Josh Allen. AP Photo/Wade Payne
  • The Bills failed to convert on fourth-and-inches with the game on the line against the Titans.

  • Despite losing the game, the Bills made the right call in a difficult spot.

  • Just because the game ended in a loss doesn't mean Buffalo's decision was the wrong one.

The Buffalo Bills faced a tough decision in the waning seconds of Monday night's game against the Tennessee Titans.

Trailing 34-31, the Bills had the ball inside the Titans' 5-yard line, facing a fourth-and-1 that was close to fourth-and-inches with just 22 seconds left on the clock.

The Bills could settle for a field goal and play on into overtime, or they could go for the conversion, risking the potential of coming up short. However, going for it would have given them the advantage of potentially winning in regulation, rather than letting the overtime coin toss dictate half the outcome of the extra period.

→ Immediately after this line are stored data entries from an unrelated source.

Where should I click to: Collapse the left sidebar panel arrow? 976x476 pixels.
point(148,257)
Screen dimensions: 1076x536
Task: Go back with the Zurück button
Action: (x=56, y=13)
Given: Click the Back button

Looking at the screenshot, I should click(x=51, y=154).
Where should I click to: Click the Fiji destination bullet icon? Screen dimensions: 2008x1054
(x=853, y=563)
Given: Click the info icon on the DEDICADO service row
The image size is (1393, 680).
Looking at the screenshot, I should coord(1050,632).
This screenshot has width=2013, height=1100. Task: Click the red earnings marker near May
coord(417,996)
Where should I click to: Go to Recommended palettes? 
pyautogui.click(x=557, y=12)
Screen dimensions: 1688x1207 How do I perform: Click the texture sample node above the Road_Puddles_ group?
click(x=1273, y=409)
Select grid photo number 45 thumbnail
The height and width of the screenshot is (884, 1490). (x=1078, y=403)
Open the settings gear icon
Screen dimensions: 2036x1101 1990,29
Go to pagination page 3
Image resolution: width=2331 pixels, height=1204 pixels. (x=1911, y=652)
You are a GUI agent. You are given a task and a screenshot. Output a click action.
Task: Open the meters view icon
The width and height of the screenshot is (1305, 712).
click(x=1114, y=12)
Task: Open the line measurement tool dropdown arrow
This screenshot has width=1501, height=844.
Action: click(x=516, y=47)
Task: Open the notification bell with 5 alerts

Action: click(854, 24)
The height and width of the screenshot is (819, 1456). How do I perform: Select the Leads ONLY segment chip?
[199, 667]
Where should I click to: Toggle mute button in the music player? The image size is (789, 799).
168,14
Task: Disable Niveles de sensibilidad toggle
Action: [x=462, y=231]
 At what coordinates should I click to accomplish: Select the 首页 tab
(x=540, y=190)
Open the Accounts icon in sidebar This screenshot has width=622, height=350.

Bills head coach Sean McDermott decided to roll the dice, sending his offense back out onto the field. Quarterback Josh Allen took the snap from under center, dove behind his line, and attempted to push forward on a QB sneak.

Unfortunately for the Bills, Allen stumbled on his push, falling short of the first down. The Titans took over possession and downed the game away.

The Bills' failure to convert on fourth down opened the door for doubters to question the initial decision to go for the win. Buffalo had moved the ball well all game and would likely be favored in the extra period - why risk losing on one play?

But while it's easy to call out the decision in retrospect, the Bills made the right call, even if it didn't work out.

According to ESPN's Seth Walder, the company's win probability model agreed that going for the conversion gave the Bills a better shot at winning.

Other win probability models from across the NFL internet showed similar results.

Strictly from a numbers perspective, the Bills made the right decision.

Additionally, from a gamesmanship perspective, going for it was clearly the play. As a general rule in the NFL, it's usually best to do what your opponent's fans are hoping you won't. There's not a Titans fan in Tennessee that was happy to see the Bills offense back out on the field.

After the game, McDermott made his case relatively simple: his team had the chance to win the game, and he took it.

"Josh is usually spot on with those, you've seen him have a lot of success in those situations," McDermott said. "… (I) felt, hey, if we're that far from potentially winning the game right there, it was the best thing we could do. We hadn't stopped them on defense for a number of drives there in the second half, really. Felt like we could go and win the game right there."

Years ago, McDermott's call might have been viewed as extraordinarily bold given the circumstance. But with offenses going for it on fourth down at record-setting rates this year, and with more football fans engaging with the analytics behind decisions like the one the Bills faced on Monday night, McDermott's call was hardly shocking.

It was the right call. It just didn't work out. That's football.